ТЕКСТ ДЛЯ ЧТЕНИЯ –
########

И снова — в бой!
В последних числах мая наш новый штурман полка Герой Советского Союза майор Лобанов получил команду подготовить карты до Краснодара. Значит, на Кубань! И сразу — вылет. Прощайте, сальские степи, аэродром, на котором мы провели почти три месяца. После взлета собираемся поэскадрильно, держим курс на станицу Усть-Лабинскую.
Радостно бьется сердце при виде грозного строя штурмовиков. Было время, когда волновал вид девятки, а сейчас наша эскадрилья стала мощнее еще на три самолета. Конечный пункт — станица Елизаветинская, западнее Краснодара.
Следом за нами приземлился подполковник Г. М. Смыков, известный летчикам как работник штаба дивизии. Теперь он будет у нас командиром полка. Майор Еськов, бывший наш комполка, получил назначение инспектором техники пилотирования в гвардейскую Сталинградскую штурмовую дивизию. Спустя год он погиб на Украине в боях за Никополь. Новый командир для подчиненных всегда загадка. Особенно в авиации. Летчики не признают авторитетов на слово, они ценят командира по делам. Им надо знать: и как сам летает, и какой у него характер, и как относится к подчиненным. Нам, ветеранам полка, было известно: Георгий Михайлович владеет высоким летным мастерством. В то время мало кто знал, что летчик Смыков уже шестнадцать лет служил в авиации, освоил свыше двадцати типов самолетов — от легких матерчатых этажерок разведчиков Р-1 до тяжелых бомбардировщиков ТБ-3.

########

ПРИВЕДЁННЫЕ ЗАПИСИ –
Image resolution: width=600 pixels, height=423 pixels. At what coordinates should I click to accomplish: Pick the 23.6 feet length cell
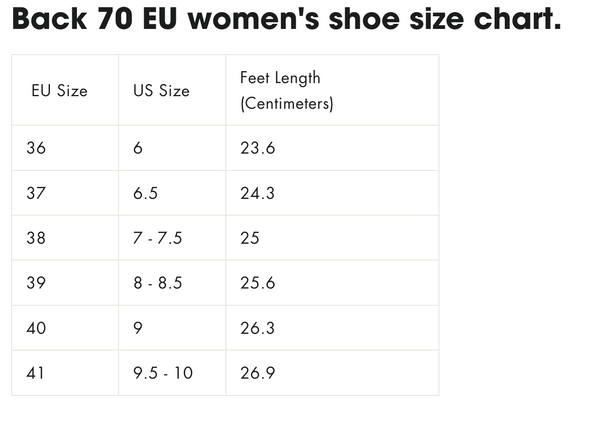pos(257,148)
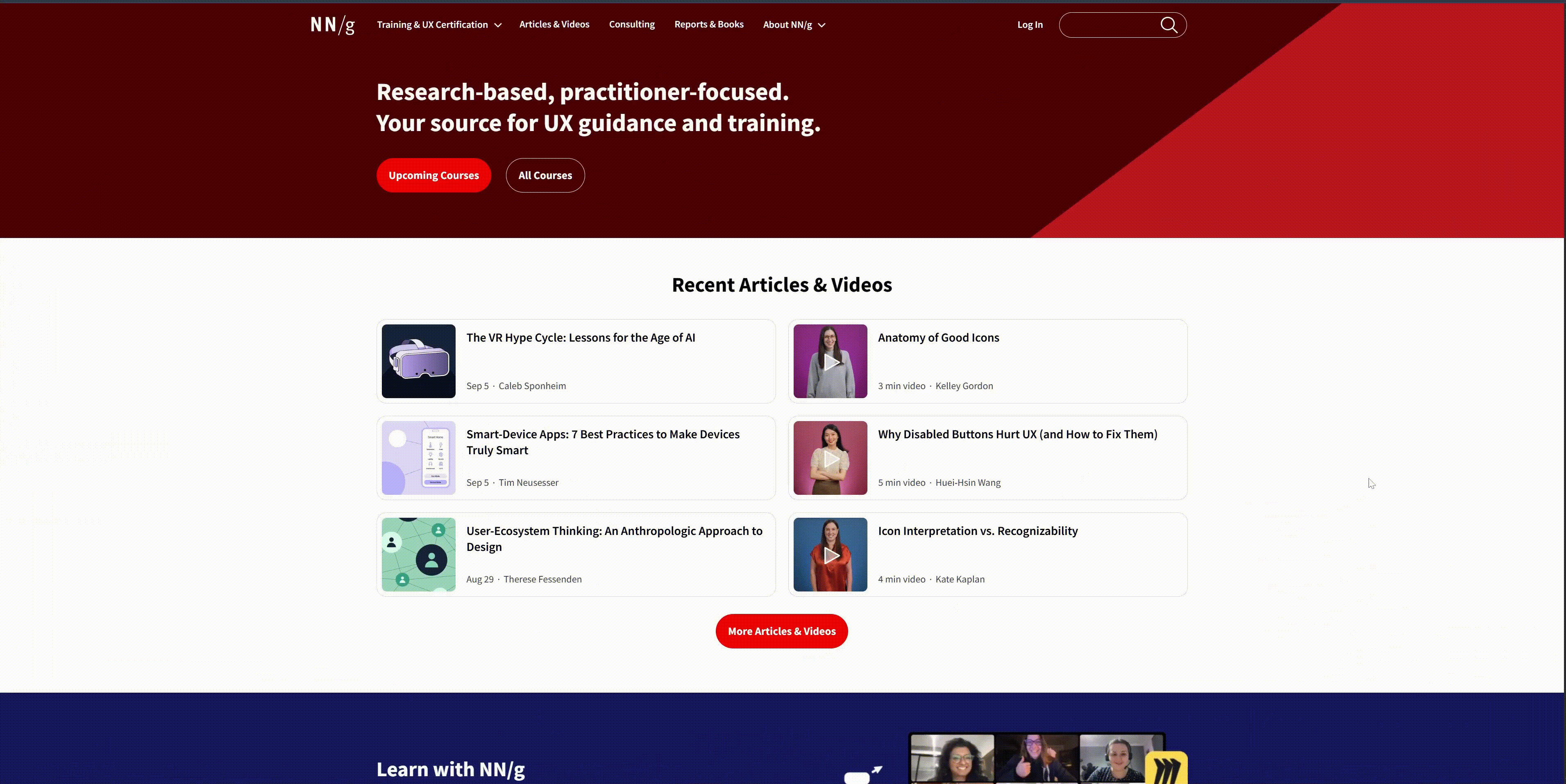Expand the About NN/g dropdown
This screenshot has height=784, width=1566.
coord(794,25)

########

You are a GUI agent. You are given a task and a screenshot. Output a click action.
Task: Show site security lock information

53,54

########

ЗАДАЧА –
Продолжите воспоминания о перелете штурмового полка на Кубань и его новом командире. Начните сразу после предложения, которое заканчивается словами «до тяжелых бомбардировщиков ТБ-3».

ИТОГОВЫЙ ОТВЕТ –
35-летний командир полка был сыном рабочего-металлиста из Алчевска. Отец его, Михаил Иванович Смыков, с 1905 года состоял членом РСДРП, был соратником и другом К. Е. Ворошилова. В годы гражданской белогвардейцы расстреляли М. И. Смыкова на глазах его жены и детей. После победы советской власти в Донбассе мать с четырьмя детьми переехала в тихий украинский городок Тульчин. Егорка, как звали в семье Георгия Михайловича, с четырнадцати лет начал трудовую жизнь, помогал матери растить младших братьев и сестер. В 1927 году Смыков по путевке комсомола поступил в Ленинградскую летно-теоретическую школу. Летную программу закончил в Оренбурге, там же работал инструктором Оренбургской летной школы. Вот где могли сойтись наши дороги, но к моменту нашего прибытия в Оренбург Георгий Михайлович уже учился в высшей тактической летной школе. Перед войной работал заместителем командира авиаполка, потом создавал летную школу на Украине.
В первые недели войны майор Смыков водил тяжелый бомбардировщик в тыл врага, участвовал во многочисленных воздушных боях. И стал закаленным опытным летчиком. Оперативная работа в штабе тяготила Смыкова, Он скучал по полетам и, когда потребовался командир полка, ускоренным темпом овладел самолетом Ил-2 и на нем вылетел нам вдогонку. После первого знакомства сложилось впечатление, что новый командир нетороплив, общителен, любит шутку и умеет заразительно смеяться. Но это было чисто внешнее впечатление. А вскоре мы почувствовали и его многоопытную командирскую руку. Георгий Михайлович дотошно вникал в летную работу, интересовался жизнью летчиков.
Это сразу понравилось. Острым глазом подметили и другое: "Батя" любит порисоваться, Давая распоряжение, неторопливо, смачно произносит? "Я р-решил..."
Вот это характерное "Я р-решил" мне пришлось услышать через несколько дней после перелета на новый аэродром. Вначале подполковник Смыков вызвал старшего лейтенанта Заворыкина, потом меня и объявил:
— Я р-решил, товарищ Пальмов, назначить вас командиром первой эскадрильи. Старший лейтенант Заворыкин возглавит воздушно-стрелковую службу полка. Приступайте к исполнению своих обязанностей.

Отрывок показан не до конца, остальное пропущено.